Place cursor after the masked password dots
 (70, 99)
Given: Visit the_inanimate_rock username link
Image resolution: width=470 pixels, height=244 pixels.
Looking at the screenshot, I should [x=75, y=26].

◇ ◇ ◇

◆ What needs to be done
Only the lines from the one containing "Image resolution: width=470" through the last line of the material should be returned, each one exactly as written.

◆ The answer
Image resolution: width=470 pixels, height=244 pixels.
Looking at the screenshot, I should [x=75, y=26].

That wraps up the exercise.